实施例和对比例紫薯汁改善胃肠功能的效果:
随机选择清洁级昆明种小鼠80只,体质量18~22g,雌雄各半,所有小鼠在造模前禁食12h,自由饮水。将小鼠随机分为4组,每组20只,雌雄各半,分别为实施例组、对比例组、腹泻模型组和对照组,对照组用生理盐水灌胃(5ml/kg,按小鼠体重计),同时其余小鼠均进行腹泻造模,造模成功后,实施例和对比例组分别灌服该组的紫薯汁5ml/kg(按小鼠体重计),腹泻模型组和对照组灌服生理盐水灌胃5ml/kg(按小鼠体重计),连续5d,观察小鼠灌胃后4h内的大便情况,腹泻率:排便的动物数与该组动物总数的百分比。稀便率:每只动物所排的稀便数与总便数之比。稀便级:表示稀便的程度。以稀便污染滤纸形成污迹而积的大小定级,分为4级,1级:污迹直径<1cm;2级:污迹直径1~1.9cm;3级:污迹直径2~3cm;4级:污迹直径>3cm。统计时先逐个统计每1堆稀便的级数,然后将该鼠所有稀便级数相加除以稀便次数得稀便的平均级数,简称稀便级。实施例和对比例紫薯汁改善胃肠功能的效果见表2。
表2:实施例和对比例紫薯汁改善胃肠功能的效果
项目 | 实施例1 | 对比例 | 腹泻模型组 | 对照组 |
排便次数(次) | 11.2±2.11 | 14.3±2.22 | 17.4±2.22 | 8.9±2.31 |
腹泻率(%) | 33 | 54 | 100 | — |
稀便率(%) | 0.29 | 0.47 | 0.80 | — |
稀便级(cm) | 2.08±0.21 | 2.17±0.23 | 2.54±0.34 | — |
注:“—”表示无。
从表2的结果可以看出,实施例的酸香紫薯浓缩汁灌胃小鼠后,其排便次数、腹泻率、稀便率和稀便级均明显小于对比例和腹泻模型组,说明本发明提供的酸香紫薯浓缩汁能够明显改善胃肠功能。
Claims (6)
1.一种酸香紫薯浓缩汁,其特征在于,由以下重量份的原料制成:紫薯96~98、桃仁22~24、覆盆子8~10、仙人掌果8~10、杈杷果7~9、羊奶果7~9、枸杞子5~7、酒萸肉5~7、茯苓4~6、白术4~6、白芍4~6、低聚乳果糖10~12、乳酸菌3~5、复合酶0.03~0.05。

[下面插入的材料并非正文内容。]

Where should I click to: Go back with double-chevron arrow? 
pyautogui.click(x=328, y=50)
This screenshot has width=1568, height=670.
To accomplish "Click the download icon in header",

2.根据权利要求1所述酸香紫薯浓缩汁,其特征在于,所述的紫薯,为美国黑薯。
3.根据权利要求1所述酸香紫薯浓缩汁,其特征在于,所述的乳酸菌,由以下重量比的菌种组成:双歧杆菌:德式乳杆菌:保加利亚乳杆菌=7~9:6~8:6~8,活菌数为108~109CFU/ml。
4.根据权利要求1所述酸香紫薯浓缩汁,其特征在于,所述的复合酶,由以下重量比的酶制剂组成:纤维素酶:半纤维素酶:果胶酶:木聚糖酶=15~17:11~13:8~10:5~7。
5.根据权利要求1所述酸香紫薯浓缩汁的制备方法,其特征在于,具体包括以下步骤:
(1)选择新鲜、完整、无病虫的紫薯,充分洗净,置于121℃,加热灭菌35~40分钟,冷却至45~50℃,揭除表皮,得熟化灭菌紫薯;
(2)将桃仁、覆盆子、仙人掌果、杈杷果和羊奶果洗净去杂,得干净水果;
(3)将枸杞子、酒萸肉、茯苓、白术和白芍洗净,粉碎至80~100目,得中药粉,加入紫薯重量3~4倍量的水,煮沸后熬煮至体积为原来的1/5,得中药提取物;
(4)将熟化灭菌紫薯、干净水果和中药提取物混合打浆,过60~80目筛,加入复合酶,搅拌均匀,置于39~41℃酶解200~220分钟,置于85~90℃水浴中灭酶8~10分钟,冷却至40~45℃,加入乳酸菌,混合均匀,置于38~40℃恒温发酵7~9小时,至pH为6.4~6.6,过180~200目筛,得发酵紫薯汁;
(5)将发酵紫薯汁置于真空旋转蒸发仪,于46~48℃、52~54转/分钟真空旋转蒸发至固形物含量为72~74%,得酸香紫薯浓缩汁;
(6)包装,得成品。
6.根据权利要求5所述酸香紫薯浓缩汁的制备方法,其特征在于,所述步骤(6)的成品,置于2~4℃贮藏。